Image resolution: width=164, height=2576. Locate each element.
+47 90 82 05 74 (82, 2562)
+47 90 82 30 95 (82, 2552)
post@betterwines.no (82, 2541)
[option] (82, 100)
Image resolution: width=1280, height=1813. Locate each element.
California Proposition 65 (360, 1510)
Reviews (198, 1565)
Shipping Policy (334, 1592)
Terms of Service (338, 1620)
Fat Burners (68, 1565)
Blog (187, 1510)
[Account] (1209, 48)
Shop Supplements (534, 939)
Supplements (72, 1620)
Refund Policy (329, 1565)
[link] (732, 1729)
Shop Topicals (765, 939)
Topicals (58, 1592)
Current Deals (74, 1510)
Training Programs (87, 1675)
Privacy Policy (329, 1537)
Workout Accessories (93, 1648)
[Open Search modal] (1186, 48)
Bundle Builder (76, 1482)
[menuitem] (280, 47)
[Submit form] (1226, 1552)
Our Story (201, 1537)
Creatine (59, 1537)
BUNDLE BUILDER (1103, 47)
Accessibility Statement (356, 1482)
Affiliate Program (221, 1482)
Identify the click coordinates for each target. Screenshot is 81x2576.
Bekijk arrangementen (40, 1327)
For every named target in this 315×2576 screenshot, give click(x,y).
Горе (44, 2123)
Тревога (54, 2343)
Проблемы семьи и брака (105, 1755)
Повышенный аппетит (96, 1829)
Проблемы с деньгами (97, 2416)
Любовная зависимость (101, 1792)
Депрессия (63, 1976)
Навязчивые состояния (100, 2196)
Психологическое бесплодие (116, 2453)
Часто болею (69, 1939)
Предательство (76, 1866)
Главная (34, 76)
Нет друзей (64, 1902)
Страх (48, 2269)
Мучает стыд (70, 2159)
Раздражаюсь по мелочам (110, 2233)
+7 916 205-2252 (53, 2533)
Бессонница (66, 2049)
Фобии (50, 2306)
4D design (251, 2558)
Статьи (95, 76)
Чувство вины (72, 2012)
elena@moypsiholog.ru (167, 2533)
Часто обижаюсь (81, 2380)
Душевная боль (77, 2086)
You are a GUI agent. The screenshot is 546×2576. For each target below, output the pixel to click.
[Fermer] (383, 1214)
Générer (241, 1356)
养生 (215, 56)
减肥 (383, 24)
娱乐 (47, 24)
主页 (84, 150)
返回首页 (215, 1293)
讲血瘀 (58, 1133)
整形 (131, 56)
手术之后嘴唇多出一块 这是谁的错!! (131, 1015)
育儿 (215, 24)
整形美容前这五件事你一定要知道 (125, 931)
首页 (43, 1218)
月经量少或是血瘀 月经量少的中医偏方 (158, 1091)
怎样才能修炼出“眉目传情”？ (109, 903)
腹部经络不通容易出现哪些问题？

What this task involves => Count the lines in the material above where the string "width" appears, then state only that count.

Reply to the task => 2